In the framework of risk theory the total claim amount is usually described by means of the formula: \(X(t)= \sum^{N(t)}_{i=1} X_ i\), where \(N(t)\) represents the number of claims, \(N(t)\sim\text{Poisson} (\beta t)\), and the claims \(X_ i\) are independent and identically distributed and also independent of \(N(t)\). A well-known approximation for the total claim distribution is the saddlepoint approximation or Esscher approximation. The purpose of the paper is the extension of the above mentioned approximations to other risk models.

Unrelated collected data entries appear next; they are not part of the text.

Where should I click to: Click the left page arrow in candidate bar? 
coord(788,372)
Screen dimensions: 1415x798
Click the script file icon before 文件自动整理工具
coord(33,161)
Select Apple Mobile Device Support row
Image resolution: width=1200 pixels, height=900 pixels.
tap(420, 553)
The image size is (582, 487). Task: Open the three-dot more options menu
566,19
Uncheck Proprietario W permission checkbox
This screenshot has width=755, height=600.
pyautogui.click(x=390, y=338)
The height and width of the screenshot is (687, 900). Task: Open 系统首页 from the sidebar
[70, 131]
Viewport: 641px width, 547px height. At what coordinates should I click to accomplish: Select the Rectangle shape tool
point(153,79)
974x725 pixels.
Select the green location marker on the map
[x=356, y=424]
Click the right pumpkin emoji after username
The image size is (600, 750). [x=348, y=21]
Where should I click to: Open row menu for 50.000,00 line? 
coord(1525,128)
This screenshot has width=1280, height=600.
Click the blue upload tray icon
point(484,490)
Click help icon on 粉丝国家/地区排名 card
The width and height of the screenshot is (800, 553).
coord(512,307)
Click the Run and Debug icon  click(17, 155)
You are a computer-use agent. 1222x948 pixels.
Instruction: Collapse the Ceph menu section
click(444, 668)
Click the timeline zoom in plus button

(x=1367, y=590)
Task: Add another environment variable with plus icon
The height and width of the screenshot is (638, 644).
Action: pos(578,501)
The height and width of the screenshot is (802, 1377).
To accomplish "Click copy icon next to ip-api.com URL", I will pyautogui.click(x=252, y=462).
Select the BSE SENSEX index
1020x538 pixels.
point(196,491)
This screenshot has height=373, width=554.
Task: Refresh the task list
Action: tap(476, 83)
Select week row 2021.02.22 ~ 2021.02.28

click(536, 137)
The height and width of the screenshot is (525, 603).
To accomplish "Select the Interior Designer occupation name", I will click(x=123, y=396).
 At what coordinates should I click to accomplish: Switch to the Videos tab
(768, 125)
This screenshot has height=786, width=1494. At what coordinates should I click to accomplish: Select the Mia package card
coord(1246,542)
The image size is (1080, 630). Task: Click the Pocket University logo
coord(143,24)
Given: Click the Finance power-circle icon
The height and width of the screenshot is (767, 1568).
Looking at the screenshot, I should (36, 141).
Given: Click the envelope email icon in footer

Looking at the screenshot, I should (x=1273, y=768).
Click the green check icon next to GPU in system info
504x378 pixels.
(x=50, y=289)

At first, the author extends the saddlepoint approximation for \(P(X(t)>x)\) in the case of a claim process of the form: \[ X(t)= U(t)+ \sum^ d_{k=1} \sum^{N(t;k)}_{i=1} X_{k_ i}\quad\text{(model of K. K. Aase)}, \] where \(U(t)\) is a Gaussian random variable related to fluctuations in the premium, and the last term on the right hand side is a sum of \(d\) ordinary Poisson sums. Then, using G. E. Willmot’s results in ibid. 1989, No. 1, 1-12 (1989; Zbl 0679.62094), he investigates the classical model under inflationary conditions, and finally the Markov modulated risk process, which was proposed by S. Asmussen [see ibid. 1989, No. 2, 69-100 (1989; Zbl 0684.62073)] is studied.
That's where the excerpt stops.